The Lords found the wife's right not to be a substitution, but that it was a conjunct right to the man and wife, so that she doth not succeed to him, but hath a distinct right from him, resolving in a right of liferent; and albeit the bond bears no annualrent, yet the wife having power to uplift the sum may employ it for her liferent use. As to which right, the Lords found, that prescription could only begin as to it from the husband's death, and that the husband in his life could not have discharged or uplifted the sum without consent of the wife, or employing it otherwise than in the terms contained in the bond, or for her liferent-use after his death.

Fol. Dic. v. 2. p. 123. Stair, v. 2. p. 334. *** Dirleton reports this case:

A bond being granted by the Earl of Wemyss to Henry Bruce and his wife Gaw, and the longest liver of them two, and to the said Bruce his heirs; and the said Gaw the relict having intented a pursuit for payment of the sum due thereby, it was alleged, It was prescribed, there being more than 40 years elapsed since the granting. It was answered, That the time of the husband's lifetime the bend did not prescribe against the pursuer, being clad with a husband, and so non valens agere.

The Lords, upon the report made by my Lord Newbyth, did ex tempore find, That it did not prescribe during the husband's time; though some of them were of the opinion, that the case was of importance as to the consequence, and was to be further thought upon and debated, in respect it cannot be said but there was a person valens agere ever since the date of the bond, the husband all this time being valens agere, and after his decease, the wife; and the husband's silence, being fiar, and the person who had right for the time, being joined with the relict her silence, and both being joined by the space of 40 years, all the reasons of prescription concurred in the case, viz. That debtors should be secured after so long a time and that there is præsumptio juris, the bonds may be made up, and nothing thereon done till all the witnesses were dead: And that maxim contra non valentem agere, &c. is to be understood in the case, where there is not a person having right valens agere, by the space of 40 years; or in the case of temporary and momentary prescriptions, but not in prescriptions longissimi temporis; otherwise prescription, being the great salvo and security of people, might be eluded, and a person acquiring a right of lands, possessed by his author peaceably, for the space of 40 years without any interruption, should not be secure; seeing it may be pretended, That the husband, having been silent 40 years, without any interruption, his wife, who pretends right to the lands by liferent or otherwise, non valebat agere during the marriage.

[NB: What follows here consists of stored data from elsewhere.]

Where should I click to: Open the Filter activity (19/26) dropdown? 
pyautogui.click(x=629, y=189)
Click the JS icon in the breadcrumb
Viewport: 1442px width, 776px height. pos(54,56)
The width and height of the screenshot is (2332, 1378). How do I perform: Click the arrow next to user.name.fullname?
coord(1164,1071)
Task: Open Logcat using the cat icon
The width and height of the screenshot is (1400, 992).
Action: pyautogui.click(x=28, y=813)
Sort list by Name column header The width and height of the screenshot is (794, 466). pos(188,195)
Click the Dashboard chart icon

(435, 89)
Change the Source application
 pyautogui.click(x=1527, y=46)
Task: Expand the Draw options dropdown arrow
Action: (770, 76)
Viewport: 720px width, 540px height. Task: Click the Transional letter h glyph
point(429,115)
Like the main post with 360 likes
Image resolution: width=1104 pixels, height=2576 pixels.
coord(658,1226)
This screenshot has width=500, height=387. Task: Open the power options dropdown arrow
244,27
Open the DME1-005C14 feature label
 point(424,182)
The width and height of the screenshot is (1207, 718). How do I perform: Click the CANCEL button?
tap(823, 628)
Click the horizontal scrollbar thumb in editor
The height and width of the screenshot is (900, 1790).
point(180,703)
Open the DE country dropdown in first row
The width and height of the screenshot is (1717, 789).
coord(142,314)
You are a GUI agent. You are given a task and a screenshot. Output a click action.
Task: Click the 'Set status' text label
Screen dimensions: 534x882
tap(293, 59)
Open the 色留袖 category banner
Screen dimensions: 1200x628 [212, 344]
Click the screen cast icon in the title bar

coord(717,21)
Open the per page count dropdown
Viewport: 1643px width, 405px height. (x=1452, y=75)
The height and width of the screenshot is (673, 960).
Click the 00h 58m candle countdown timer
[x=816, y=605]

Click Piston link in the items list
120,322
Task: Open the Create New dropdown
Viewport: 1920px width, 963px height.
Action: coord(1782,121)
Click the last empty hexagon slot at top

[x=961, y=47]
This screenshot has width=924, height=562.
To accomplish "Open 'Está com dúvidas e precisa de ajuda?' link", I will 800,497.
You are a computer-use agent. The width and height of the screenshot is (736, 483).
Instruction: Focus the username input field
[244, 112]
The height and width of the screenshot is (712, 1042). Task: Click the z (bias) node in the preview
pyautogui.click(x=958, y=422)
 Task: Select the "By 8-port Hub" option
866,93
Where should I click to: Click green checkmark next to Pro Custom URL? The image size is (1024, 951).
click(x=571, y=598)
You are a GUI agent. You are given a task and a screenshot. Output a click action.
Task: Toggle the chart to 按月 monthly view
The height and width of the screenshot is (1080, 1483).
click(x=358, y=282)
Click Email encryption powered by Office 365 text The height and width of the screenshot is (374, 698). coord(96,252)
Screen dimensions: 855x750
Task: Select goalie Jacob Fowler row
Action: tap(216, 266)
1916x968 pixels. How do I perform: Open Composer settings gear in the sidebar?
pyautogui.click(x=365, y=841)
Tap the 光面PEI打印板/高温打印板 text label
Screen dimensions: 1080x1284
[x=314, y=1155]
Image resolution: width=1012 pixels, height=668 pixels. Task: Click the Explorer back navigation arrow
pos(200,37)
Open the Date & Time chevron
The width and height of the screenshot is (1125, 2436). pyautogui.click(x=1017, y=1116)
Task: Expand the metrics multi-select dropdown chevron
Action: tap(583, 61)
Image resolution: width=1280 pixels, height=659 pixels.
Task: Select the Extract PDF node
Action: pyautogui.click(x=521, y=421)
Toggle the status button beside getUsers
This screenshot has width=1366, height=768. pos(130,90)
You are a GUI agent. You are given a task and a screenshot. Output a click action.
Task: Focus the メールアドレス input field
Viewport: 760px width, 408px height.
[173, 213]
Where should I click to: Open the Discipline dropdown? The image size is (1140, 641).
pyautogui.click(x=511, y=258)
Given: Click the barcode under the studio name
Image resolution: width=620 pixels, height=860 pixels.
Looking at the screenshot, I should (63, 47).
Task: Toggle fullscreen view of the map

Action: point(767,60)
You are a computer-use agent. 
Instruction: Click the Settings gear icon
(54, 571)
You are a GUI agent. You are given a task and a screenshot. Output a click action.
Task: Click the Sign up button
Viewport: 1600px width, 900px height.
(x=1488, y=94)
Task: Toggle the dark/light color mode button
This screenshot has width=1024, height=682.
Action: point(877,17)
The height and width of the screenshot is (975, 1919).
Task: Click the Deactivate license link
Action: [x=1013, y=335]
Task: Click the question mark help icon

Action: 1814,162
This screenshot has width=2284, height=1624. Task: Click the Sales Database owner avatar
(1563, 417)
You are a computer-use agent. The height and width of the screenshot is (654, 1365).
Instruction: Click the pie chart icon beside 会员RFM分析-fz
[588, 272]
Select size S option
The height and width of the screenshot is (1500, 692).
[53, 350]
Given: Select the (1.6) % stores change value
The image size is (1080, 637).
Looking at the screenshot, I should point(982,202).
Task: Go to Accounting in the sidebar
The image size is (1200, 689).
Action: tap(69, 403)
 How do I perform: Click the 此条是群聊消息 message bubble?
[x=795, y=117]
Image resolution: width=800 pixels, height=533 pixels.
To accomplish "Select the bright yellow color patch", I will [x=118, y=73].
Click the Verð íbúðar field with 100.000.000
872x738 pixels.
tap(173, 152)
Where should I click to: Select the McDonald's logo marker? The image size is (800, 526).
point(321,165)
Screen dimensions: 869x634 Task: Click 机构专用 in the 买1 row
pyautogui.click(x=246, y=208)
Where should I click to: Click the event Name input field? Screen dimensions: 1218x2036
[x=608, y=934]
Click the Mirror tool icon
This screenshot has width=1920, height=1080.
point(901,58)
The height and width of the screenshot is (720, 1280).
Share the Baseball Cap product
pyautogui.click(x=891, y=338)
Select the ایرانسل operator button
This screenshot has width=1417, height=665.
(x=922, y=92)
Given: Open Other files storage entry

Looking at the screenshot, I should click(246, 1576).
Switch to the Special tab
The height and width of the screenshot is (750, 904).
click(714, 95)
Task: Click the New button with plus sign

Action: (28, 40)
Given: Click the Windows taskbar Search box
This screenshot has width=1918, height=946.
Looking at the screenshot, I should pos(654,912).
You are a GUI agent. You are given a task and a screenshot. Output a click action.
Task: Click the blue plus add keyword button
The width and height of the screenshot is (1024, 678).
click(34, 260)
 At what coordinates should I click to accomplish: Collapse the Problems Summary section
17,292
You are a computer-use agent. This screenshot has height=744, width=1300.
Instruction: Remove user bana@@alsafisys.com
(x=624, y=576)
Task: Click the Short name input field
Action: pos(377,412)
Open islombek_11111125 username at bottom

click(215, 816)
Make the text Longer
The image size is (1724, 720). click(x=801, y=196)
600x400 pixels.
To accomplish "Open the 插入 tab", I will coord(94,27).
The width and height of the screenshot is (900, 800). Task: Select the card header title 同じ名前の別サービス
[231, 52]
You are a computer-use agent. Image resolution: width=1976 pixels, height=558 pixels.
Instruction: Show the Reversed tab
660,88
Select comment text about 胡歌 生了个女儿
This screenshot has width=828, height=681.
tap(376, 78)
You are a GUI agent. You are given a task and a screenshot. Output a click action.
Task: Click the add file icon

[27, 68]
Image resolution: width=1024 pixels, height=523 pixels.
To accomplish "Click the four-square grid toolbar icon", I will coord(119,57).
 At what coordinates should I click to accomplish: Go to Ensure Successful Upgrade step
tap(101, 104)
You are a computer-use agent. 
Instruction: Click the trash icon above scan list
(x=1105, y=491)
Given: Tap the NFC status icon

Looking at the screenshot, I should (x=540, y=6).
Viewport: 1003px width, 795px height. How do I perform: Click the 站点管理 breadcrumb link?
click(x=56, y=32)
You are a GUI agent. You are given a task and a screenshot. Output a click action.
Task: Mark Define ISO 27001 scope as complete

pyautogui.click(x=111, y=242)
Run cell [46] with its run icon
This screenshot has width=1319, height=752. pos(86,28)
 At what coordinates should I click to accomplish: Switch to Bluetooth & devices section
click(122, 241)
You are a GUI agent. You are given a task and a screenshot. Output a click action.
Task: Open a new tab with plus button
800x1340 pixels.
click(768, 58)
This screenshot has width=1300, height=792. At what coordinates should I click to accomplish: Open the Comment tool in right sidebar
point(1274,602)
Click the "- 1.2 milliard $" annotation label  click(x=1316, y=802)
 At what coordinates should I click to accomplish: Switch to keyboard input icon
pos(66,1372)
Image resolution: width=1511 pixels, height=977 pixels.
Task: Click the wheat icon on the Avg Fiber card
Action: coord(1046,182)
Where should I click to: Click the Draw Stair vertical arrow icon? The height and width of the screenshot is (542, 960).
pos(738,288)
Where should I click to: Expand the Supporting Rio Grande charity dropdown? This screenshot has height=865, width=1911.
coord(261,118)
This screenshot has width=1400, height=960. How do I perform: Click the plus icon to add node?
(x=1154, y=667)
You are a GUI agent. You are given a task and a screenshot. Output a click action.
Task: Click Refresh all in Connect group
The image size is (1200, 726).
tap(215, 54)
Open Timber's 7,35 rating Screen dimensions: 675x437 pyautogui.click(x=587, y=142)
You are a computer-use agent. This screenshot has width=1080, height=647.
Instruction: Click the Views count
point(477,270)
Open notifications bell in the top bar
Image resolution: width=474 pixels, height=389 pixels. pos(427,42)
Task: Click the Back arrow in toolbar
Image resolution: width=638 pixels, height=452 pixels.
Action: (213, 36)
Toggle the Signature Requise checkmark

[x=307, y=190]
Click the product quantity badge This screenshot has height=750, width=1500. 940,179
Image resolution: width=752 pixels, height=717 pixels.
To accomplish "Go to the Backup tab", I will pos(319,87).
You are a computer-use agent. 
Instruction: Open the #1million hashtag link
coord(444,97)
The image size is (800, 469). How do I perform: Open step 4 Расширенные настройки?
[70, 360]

Dirleton, No 271. p. 131. *** Gossford reports this case:

In a pursuit at Janet Gaw's instance against the Earl of Wemyss, for payment of 2834 merks, in a bond granted by the Earl and his father to Henry Bruce the pursuer's husband, and her the longest liver of them two, in October 1632, it was alleged for the Earl, That the bond was prescribed, there never having been any diligence done since the date of the bond, being 42 years. It was replied, That the prescription could not run against the pursuer, because she had no right to pursue until after her husband's decease, who survived the date of the bond above 20 years; and in law contra non valentem agere non currit præscriptio. The Lords did repel the defence, and sustained the pursuit, notwithstanding the bond did bear no annualrent; and that the Earl of Wemyss was a most responsible debtor, and that the pursuer, after her husband's death, by the space of 20 years did no diligence, and was in no plentiful condition, upon that ground that she was not a conjunct fiar, but only substitute in case she survived her husband, so that after his decease her right did only begin; and yet the presumptions were most strong, that the bond had been discharged, and in law, albeit several persons be substitute, and all of them be dormant for the space of 40 years, being majors, the law grants the benefit of prescription, seeing some of them might have done diligence, and did it not until the 40 years were run out; and every one of them who were to succeed ought to have considered, that it was incumbent to them to do diligence to prevent the hazard of prescription.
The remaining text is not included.